Trade Agency Wants to End Deals Delaying Generics
The following is excerpted from a May 6, 2008 Reuters article by Diane Bartz:
A practice by major pharmaceutical companies of paying generic drug companies to delay putting cheaper medicines on the market violates federal law and must be stopped, a top ranking official with the U.S. Federal Trade Commission (FTC) said.
These so-called reverse payments are made after a generic company files with the Food and Drug Administration (FDA) to sell a generic version of a drug still under patent.
The maker of the original drug often sues for patent infringement, but sometimes these lawsuits are settled when the maker of the brand name drug gives the generic company money to bring the generic drug to market before the patent expires but much later than the generic company had wanted, a government source explained.
The settlements can be structured to make it appear that the drug companies are paying for something other than delayed generic entrance, according to the government source and an industry legal source, both of whom asked not to be identified because they are not authorized to speak to reporters.
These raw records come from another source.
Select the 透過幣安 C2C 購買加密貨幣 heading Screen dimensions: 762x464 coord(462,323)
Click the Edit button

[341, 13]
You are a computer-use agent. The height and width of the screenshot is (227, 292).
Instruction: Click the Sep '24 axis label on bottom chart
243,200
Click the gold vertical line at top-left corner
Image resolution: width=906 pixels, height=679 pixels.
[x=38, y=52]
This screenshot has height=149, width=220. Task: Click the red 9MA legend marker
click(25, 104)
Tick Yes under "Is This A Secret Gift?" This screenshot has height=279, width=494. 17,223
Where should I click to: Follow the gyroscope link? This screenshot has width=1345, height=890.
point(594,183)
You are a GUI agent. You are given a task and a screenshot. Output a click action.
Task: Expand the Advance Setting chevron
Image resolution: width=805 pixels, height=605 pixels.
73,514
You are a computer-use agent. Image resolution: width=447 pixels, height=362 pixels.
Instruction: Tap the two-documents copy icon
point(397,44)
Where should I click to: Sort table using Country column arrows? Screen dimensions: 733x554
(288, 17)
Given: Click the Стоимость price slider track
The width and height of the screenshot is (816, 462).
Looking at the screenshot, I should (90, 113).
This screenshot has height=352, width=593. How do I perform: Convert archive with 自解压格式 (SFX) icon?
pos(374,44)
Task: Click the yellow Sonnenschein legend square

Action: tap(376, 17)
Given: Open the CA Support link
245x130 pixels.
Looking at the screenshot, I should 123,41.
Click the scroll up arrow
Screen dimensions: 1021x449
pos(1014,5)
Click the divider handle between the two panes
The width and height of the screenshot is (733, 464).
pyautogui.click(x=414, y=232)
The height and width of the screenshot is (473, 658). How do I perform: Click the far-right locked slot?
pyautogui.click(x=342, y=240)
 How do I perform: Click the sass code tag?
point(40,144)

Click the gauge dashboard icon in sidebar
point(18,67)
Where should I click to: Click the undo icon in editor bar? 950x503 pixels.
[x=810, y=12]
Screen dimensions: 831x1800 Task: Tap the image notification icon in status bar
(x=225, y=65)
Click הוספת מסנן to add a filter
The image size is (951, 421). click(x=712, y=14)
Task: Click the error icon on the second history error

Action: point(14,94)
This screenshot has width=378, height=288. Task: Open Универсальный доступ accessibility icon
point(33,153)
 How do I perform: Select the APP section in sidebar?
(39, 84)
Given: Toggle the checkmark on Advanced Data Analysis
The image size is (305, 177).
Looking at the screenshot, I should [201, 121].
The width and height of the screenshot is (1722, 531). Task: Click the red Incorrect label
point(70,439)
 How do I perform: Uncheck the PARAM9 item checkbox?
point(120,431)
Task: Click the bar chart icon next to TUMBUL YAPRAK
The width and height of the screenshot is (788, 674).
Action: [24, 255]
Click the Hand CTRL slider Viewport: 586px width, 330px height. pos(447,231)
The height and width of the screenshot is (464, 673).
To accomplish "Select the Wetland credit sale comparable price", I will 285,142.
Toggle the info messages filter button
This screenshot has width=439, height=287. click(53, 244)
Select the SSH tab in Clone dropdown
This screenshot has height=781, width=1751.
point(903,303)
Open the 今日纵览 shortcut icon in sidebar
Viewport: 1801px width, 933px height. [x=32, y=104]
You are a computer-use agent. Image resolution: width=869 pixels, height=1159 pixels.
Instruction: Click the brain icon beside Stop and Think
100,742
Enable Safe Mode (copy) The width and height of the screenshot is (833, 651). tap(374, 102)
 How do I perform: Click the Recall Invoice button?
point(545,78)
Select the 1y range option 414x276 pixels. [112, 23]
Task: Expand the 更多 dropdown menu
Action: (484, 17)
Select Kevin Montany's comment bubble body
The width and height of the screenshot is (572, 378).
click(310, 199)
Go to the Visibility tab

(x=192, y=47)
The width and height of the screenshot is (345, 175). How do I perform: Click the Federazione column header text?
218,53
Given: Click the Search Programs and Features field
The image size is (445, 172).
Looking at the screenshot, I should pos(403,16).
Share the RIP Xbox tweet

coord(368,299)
Another pharmaceutical industry source, who asked not to be named, confirmed that reverse payments would often be structured so that it would look like the brand-name drug maker was paying for something else. "It's never: 'Here's $50 million, don't launch the product,"' the source said. "I don't think there's a place for those reverse payments."
The FTC says such payments violate antitrust law by dividing up the market.
Generics can be 20 percent to 90 percent cheaper than brand-name drugs.
All drug companies are required to report any patent settlement to the FTC.